───── Recorded data

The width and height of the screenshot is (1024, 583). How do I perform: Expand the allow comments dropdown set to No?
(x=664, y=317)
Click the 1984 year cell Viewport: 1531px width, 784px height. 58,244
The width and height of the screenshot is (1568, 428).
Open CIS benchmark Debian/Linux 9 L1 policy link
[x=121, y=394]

──────────
───── Recorded data

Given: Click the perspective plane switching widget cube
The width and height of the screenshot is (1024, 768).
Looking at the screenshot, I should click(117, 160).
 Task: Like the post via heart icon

──────────
───── Recorded data

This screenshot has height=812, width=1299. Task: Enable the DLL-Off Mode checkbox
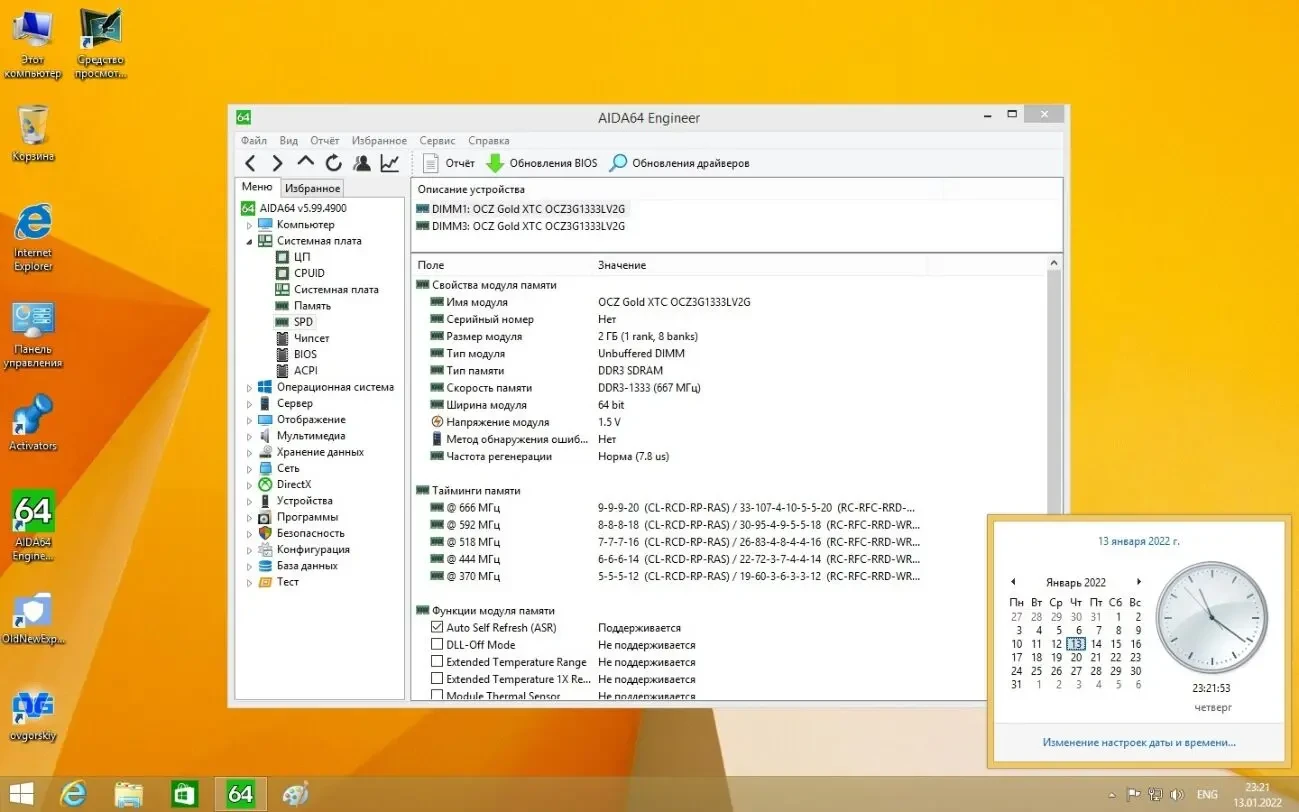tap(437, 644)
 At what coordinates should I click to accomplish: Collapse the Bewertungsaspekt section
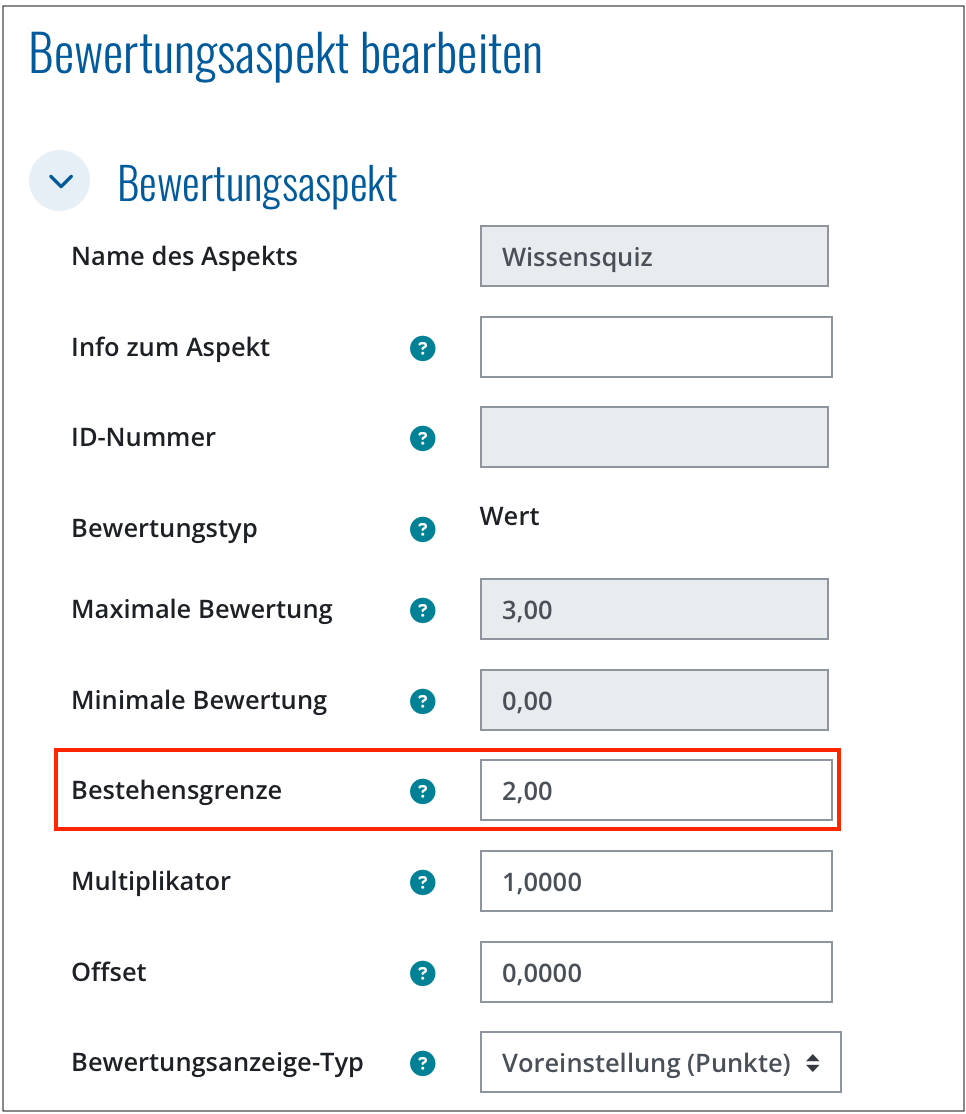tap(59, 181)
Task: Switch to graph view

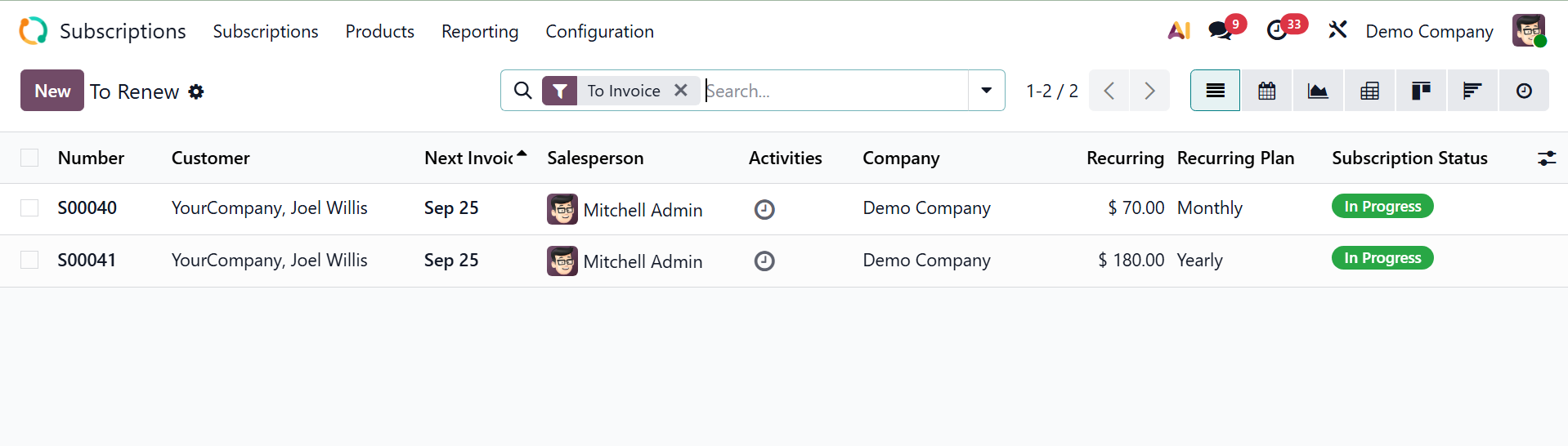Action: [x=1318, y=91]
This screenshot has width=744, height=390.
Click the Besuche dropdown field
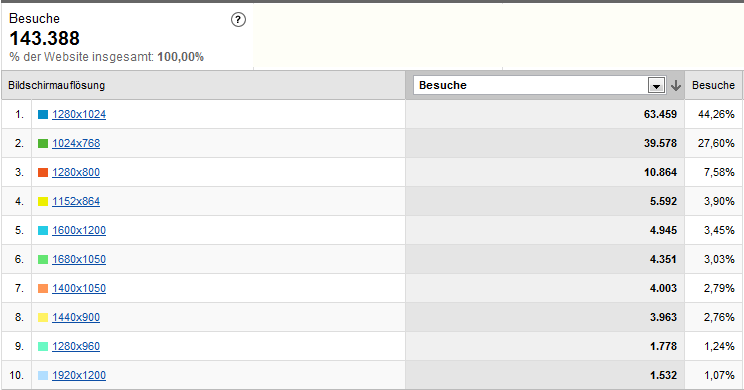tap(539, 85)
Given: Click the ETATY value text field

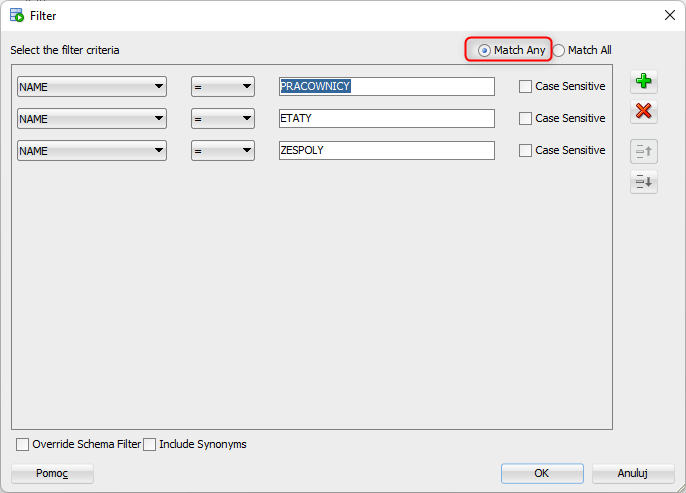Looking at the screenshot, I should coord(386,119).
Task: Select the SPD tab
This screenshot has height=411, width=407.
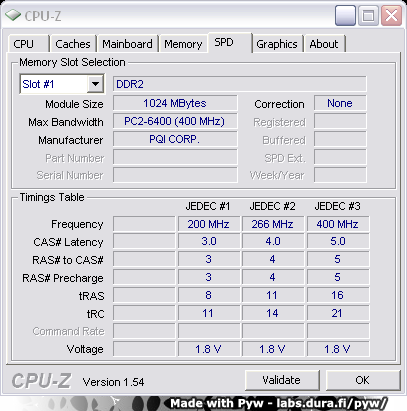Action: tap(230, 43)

──────────

Exercise: Where the data above reaches the line holding "Given: Click the perspective", begin printing, and stop after the line holding "Task: Like the post via heart icon". Each line must be reproduced exactly, with nothing else added.

Solution to this problem:
Given: Click the perspective plane switching widget cube
The width and height of the screenshot is (1024, 768).
Looking at the screenshot, I should click(117, 160).
 Task: Like the post via heart icon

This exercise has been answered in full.